* [WORK TO BE COMPLETED]
Each record below is to be reproduced without any change.

──────── THE INPUT ────────

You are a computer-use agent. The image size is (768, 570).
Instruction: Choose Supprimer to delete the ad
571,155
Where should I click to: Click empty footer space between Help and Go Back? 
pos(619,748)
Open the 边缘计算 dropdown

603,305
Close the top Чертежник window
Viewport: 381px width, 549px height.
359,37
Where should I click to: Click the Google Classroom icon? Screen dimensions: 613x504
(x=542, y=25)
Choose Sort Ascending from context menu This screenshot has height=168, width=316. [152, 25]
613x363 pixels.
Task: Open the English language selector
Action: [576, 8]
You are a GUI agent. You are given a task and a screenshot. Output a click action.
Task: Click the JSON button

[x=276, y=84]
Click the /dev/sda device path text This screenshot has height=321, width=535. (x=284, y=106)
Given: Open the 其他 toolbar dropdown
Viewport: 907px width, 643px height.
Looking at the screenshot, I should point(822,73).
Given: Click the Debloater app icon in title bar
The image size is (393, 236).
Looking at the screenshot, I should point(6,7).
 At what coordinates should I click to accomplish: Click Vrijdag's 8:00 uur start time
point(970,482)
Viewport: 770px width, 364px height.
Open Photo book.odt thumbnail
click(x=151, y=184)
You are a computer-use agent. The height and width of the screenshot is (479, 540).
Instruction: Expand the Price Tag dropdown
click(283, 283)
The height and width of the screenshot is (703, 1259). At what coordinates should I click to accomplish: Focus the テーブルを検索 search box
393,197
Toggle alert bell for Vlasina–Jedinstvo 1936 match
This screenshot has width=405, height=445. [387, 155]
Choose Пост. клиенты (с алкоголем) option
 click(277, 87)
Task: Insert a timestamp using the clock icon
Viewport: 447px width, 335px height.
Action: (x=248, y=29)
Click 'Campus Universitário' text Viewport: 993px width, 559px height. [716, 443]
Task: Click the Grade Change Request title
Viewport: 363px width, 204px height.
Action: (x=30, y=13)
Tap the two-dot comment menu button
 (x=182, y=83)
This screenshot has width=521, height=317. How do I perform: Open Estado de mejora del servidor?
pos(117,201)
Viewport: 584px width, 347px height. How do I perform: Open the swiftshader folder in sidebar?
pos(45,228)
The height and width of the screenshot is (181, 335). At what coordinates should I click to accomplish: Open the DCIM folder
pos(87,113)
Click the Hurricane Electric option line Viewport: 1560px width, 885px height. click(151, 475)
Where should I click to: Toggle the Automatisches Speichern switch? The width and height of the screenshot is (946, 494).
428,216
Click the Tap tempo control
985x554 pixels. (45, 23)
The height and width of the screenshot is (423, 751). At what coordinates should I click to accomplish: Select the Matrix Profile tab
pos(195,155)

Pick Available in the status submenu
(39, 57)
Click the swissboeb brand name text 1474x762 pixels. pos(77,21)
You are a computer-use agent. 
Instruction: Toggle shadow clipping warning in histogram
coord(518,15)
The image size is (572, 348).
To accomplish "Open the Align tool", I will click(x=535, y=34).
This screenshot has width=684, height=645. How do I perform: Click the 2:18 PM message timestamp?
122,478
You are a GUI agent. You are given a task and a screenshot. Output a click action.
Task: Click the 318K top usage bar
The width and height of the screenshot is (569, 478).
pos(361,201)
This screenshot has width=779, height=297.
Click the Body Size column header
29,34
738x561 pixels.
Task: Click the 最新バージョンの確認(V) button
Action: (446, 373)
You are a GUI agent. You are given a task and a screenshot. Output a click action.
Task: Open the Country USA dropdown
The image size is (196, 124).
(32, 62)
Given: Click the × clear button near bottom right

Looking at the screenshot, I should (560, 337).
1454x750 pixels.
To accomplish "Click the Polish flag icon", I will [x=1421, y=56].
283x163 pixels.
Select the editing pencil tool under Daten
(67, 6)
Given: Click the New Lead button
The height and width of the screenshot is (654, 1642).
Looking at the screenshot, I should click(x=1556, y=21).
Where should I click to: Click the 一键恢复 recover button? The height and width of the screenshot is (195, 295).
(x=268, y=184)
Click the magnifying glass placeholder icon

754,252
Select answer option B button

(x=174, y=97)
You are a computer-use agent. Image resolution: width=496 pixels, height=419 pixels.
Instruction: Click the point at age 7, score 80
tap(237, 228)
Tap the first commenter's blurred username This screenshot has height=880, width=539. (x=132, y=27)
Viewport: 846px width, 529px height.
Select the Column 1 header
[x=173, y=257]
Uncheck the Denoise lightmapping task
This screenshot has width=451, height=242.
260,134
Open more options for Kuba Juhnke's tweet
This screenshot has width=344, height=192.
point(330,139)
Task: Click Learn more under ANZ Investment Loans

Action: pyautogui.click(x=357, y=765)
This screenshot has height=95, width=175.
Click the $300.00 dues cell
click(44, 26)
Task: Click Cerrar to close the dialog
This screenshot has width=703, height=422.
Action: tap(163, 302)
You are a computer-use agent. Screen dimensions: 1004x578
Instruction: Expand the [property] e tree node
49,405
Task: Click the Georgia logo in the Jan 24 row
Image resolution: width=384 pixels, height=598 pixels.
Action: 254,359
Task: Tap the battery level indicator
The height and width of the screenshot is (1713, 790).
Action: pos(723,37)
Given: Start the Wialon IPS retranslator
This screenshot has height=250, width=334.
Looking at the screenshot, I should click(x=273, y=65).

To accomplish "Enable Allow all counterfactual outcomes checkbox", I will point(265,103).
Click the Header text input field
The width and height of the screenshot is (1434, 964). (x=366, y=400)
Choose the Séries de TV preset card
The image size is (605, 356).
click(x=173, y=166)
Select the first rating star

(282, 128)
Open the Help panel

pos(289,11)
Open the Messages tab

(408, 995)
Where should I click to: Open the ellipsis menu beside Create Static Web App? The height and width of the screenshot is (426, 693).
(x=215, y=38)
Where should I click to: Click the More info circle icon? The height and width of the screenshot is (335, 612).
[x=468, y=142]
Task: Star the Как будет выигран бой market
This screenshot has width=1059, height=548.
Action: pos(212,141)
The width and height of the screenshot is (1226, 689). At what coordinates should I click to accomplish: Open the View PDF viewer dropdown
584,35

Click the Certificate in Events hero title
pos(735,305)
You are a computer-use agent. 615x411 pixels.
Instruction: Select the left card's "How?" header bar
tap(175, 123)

────────

* [WRITTEN ANSWER]
You are a computer-use agent. The image size is (768, 570).
Instruction: Choose Supprimer to delete the ad
571,155
Where should I click to: Click empty footer space between Help and Go Back? 
pos(619,748)
Open the 边缘计算 dropdown

603,305
Close the top Чертежник window
Viewport: 381px width, 549px height.
359,37
Where should I click to: Click the Google Classroom icon? Screen dimensions: 613x504
(x=542, y=25)
Choose Sort Ascending from context menu This screenshot has height=168, width=316. [152, 25]
613x363 pixels.
Task: Open the English language selector
Action: [576, 8]
You are a GUI agent. You are given a task and a screenshot. Output a click action.
Task: Click the JSON button

[x=276, y=84]
Click the /dev/sda device path text This screenshot has height=321, width=535. (x=284, y=106)
Given: Open the 其他 toolbar dropdown
Viewport: 907px width, 643px height.
Looking at the screenshot, I should point(822,73).
Given: Click the Debloater app icon in title bar
The image size is (393, 236).
Looking at the screenshot, I should point(6,7).
 At what coordinates should I click to accomplish: Click Vrijdag's 8:00 uur start time
point(970,482)
Viewport: 770px width, 364px height.
Open Photo book.odt thumbnail
click(x=151, y=184)
You are a computer-use agent. The height and width of the screenshot is (479, 540).
Instruction: Expand the Price Tag dropdown
click(283, 283)
The height and width of the screenshot is (703, 1259). At what coordinates should I click to accomplish: Focus the テーブルを検索 search box
393,197
Toggle alert bell for Vlasina–Jedinstvo 1936 match
This screenshot has width=405, height=445. [387, 155]
Choose Пост. клиенты (с алкоголем) option
 click(277, 87)
Task: Insert a timestamp using the clock icon
Viewport: 447px width, 335px height.
Action: (x=248, y=29)
Click 'Campus Universitário' text Viewport: 993px width, 559px height. [716, 443]
Task: Click the Grade Change Request title
Viewport: 363px width, 204px height.
Action: (x=30, y=13)
Tap the two-dot comment menu button
 (x=182, y=83)
This screenshot has width=521, height=317. How do I perform: Open Estado de mejora del servidor?
pos(117,201)
Viewport: 584px width, 347px height. How do I perform: Open the swiftshader folder in sidebar?
pos(45,228)
The height and width of the screenshot is (181, 335). At what coordinates should I click to accomplish: Open the DCIM folder
pos(87,113)
Click the Hurricane Electric option line Viewport: 1560px width, 885px height. click(151, 475)
Where should I click to: Toggle the Automatisches Speichern switch? The width and height of the screenshot is (946, 494).
428,216
Click the Tap tempo control
985x554 pixels. (45, 23)
The height and width of the screenshot is (423, 751). At what coordinates should I click to accomplish: Select the Matrix Profile tab
pos(195,155)

Pick Available in the status submenu
(39, 57)
Click the swissboeb brand name text 1474x762 pixels. pos(77,21)
You are a computer-use agent. 
Instruction: Toggle shadow clipping warning in histogram
coord(518,15)
The image size is (572, 348).
To accomplish "Open the Align tool", I will click(x=535, y=34).
This screenshot has width=684, height=645. How do I perform: Click the 2:18 PM message timestamp?
122,478
You are a GUI agent. You are given a task and a screenshot. Output a click action.
Task: Click the 318K top usage bar
The width and height of the screenshot is (569, 478).
pos(361,201)
This screenshot has width=779, height=297.
Click the Body Size column header
29,34
738x561 pixels.
Task: Click the 最新バージョンの確認(V) button
Action: (446, 373)
You are a GUI agent. You are given a task and a screenshot. Output a click action.
Task: Open the Country USA dropdown
The image size is (196, 124).
(32, 62)
Given: Click the × clear button near bottom right

Looking at the screenshot, I should (560, 337).
1454x750 pixels.
To accomplish "Click the Polish flag icon", I will [x=1421, y=56].
283x163 pixels.
Select the editing pencil tool under Daten
(67, 6)
Given: Click the New Lead button
The height and width of the screenshot is (654, 1642).
Looking at the screenshot, I should click(x=1556, y=21).
Where should I click to: Click the 一键恢复 recover button? The height and width of the screenshot is (195, 295).
(x=268, y=184)
Click the magnifying glass placeholder icon

754,252
Select answer option B button

(x=174, y=97)
You are a computer-use agent. Image resolution: width=496 pixels, height=419 pixels.
Instruction: Click the point at age 7, score 80
tap(237, 228)
Tap the first commenter's blurred username This screenshot has height=880, width=539. (x=132, y=27)
Viewport: 846px width, 529px height.
Select the Column 1 header
[x=173, y=257]
Uncheck the Denoise lightmapping task
This screenshot has width=451, height=242.
260,134
Open more options for Kuba Juhnke's tweet
This screenshot has width=344, height=192.
point(330,139)
Task: Click Learn more under ANZ Investment Loans

Action: pyautogui.click(x=357, y=765)
This screenshot has height=95, width=175.
Click the $300.00 dues cell
click(44, 26)
Task: Click Cerrar to close the dialog
This screenshot has width=703, height=422.
Action: tap(163, 302)
You are a computer-use agent. Screen dimensions: 1004x578
Instruction: Expand the [property] e tree node
49,405
Task: Click the Georgia logo in the Jan 24 row
Image resolution: width=384 pixels, height=598 pixels.
Action: 254,359
Task: Tap the battery level indicator
The height and width of the screenshot is (1713, 790).
Action: pos(723,37)
Given: Start the Wialon IPS retranslator
This screenshot has height=250, width=334.
Looking at the screenshot, I should click(x=273, y=65).

To accomplish "Enable Allow all counterfactual outcomes checkbox", I will point(265,103).
Click the Header text input field
The width and height of the screenshot is (1434, 964). (x=366, y=400)
Choose the Séries de TV preset card
The image size is (605, 356).
click(x=173, y=166)
Select the first rating star

(282, 128)
Open the Help panel

pos(289,11)
Open the Messages tab

(408, 995)
Where should I click to: Open the ellipsis menu beside Create Static Web App? The height and width of the screenshot is (426, 693).
(x=215, y=38)
Where should I click to: Click the More info circle icon? The height and width of the screenshot is (335, 612).
[x=468, y=142]
Task: Star the Как будет выигран бой market
This screenshot has width=1059, height=548.
Action: pos(212,141)
The width and height of the screenshot is (1226, 689). At what coordinates should I click to accomplish: Open the View PDF viewer dropdown
584,35

Click the Certificate in Events hero title
pos(735,305)
You are a computer-use agent. 615x411 pixels.
Instruction: Select the left card's "How?" header bar
tap(175, 123)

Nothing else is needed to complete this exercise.